* **AUFGABENSTELLUNG**
1. Wie lässt sich der Absatz im Text über grüne Architektur, der mit „1 Bligh, wie das Gebäude“ beginnt, als knappe Stichpunktliste wiedergeben, ohne seine wichtigsten Fakten zu verlieren?
2. Wie könnte der Text über grüne Architektur weitergehen? Führe ihn im Anschluss an seinen letzten Satz fort.

* **TEXTAUSSCHNITT**
Montag, 12. September 2011

Grüne Architektur „down under“ - Australiens erstes Bürohochhaus mit zweischaliger Fassade.

Foto: Stuttgarter Nachrichten
Gestern las ich in der Welt am Sonntag einen sehr interessanten Artikel über den Architekten Christoph Ingenhoven. Er ist bestimmt vielen bekannt als Architekt des neuen Stuttgart 21. Mir gefällt seine Art und Weise "Greenbuilding" konsequent durchzusetzen. Eine eigene Kläranlage im Keller, eine doppelschalige Glasfassade, die Klimaanlagen teilweise überflüssig macht und die Erzeugung umweltfreundlicher Energien sind nur ein Teil seiner Philosophie. Ich wünsche mir mehr solcher Häuser und mehr solcher Architekten.

1 Bligh, wie das Gebäude nach seiner Lage an der Bligh Street heißt, ist das umweltfreundlichste Hochhaus Australiens. Das 30-stöckige elliptische Gebäude verfügt als erstes Hochhaus des Landes über eine doppelschalige Glasfassade und kann aufgrund seiner natürlichen Belüftung sogar im tropischen Klima von Sydney teilweise auf eine Klimaanlage verzichten.

* **GEZEIGTES MATERIAL**
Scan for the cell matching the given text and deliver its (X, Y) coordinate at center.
...
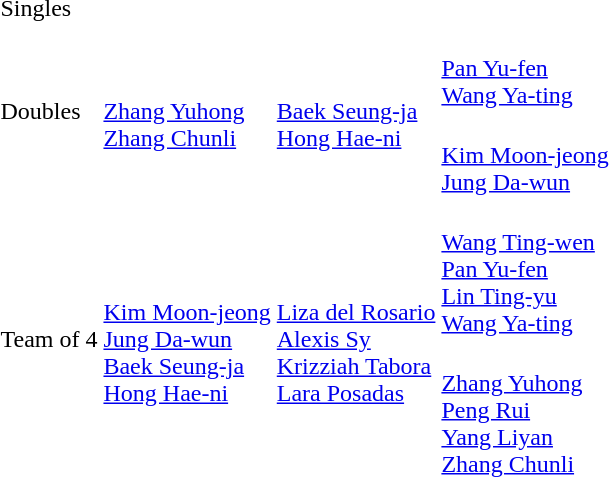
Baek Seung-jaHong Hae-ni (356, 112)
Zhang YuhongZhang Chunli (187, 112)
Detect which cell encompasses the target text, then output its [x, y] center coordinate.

* **DIE LÖSUNGEN**
1.
- 1 Bligh ist nach seiner Lage an der Bligh Street benannt und das umweltfreundlichste Hochhaus Australiens.
- Das Gebäude ist elliptisch und hat 30 Stockwerke.
- Es ist das erste Hochhaus des Landes mit doppelschaliger Glasfassade.
- Dank natürlicher Belüftung kann es selbst im tropischen Klima Sydneys teilweise auf eine Klimaanlage verzichten.

2.
Eine Solaranlage auf dem Dach und ein auf Erdgas basierendes System erzeugen die umweltfreundliche Energie für Kühlung, Heizung und Strom. Ein riesiges Atrium, das sich über alle 30 Geschosse erstreckt und das höchste Australiens ist, lässt die überschüssige erwärmte Luft aus den umliegenden Büros nicht ungenutzt verpuffen, sondern dient als natürliche Wärmeressource für die riesige Eingangshalle. Die Decken der einzelnen Geschosse können thermisch aktiviert und durch zirkulierendes Wasser gekühlt werden.

 Für das unter chronischem Wassermangel leidende Australien wurde in 1 Bligh sogar eigens eine Mini-Kläranlage im Keller installiert, die Wasser in trinkwasserähnlicher Qualität erzeugt und mehr Wasser klärt, als im Haus anfällt. 300 Fahrradstellplätze sollen den Mitarbeitern zudem eine energiesparende und gesunde An- und Abfahrt zur Arbeit ermöglichen. Und damit deren Ästhetik bei Arbeitsbeginn nicht leidet, wurden 300 Duschplätze eingebaut.
 

Foto: worldarchitecturenews.com
Ausgezeichnet mit der 6 Star World Leadership"-Zertifizierung -Standards Green Star.Der Düsseldorfer Architekt Christoph Ingenhoven hat gemeinsam mit dem australischen Büro Architectus das Hochhaus geplant, das von den australischen Medien viel Lob bekam und schon jetzt zum zweiten Architektur-Highlight der Stadt nach dem berühmten Opernhaus von Jørn Utzon gezählt wird.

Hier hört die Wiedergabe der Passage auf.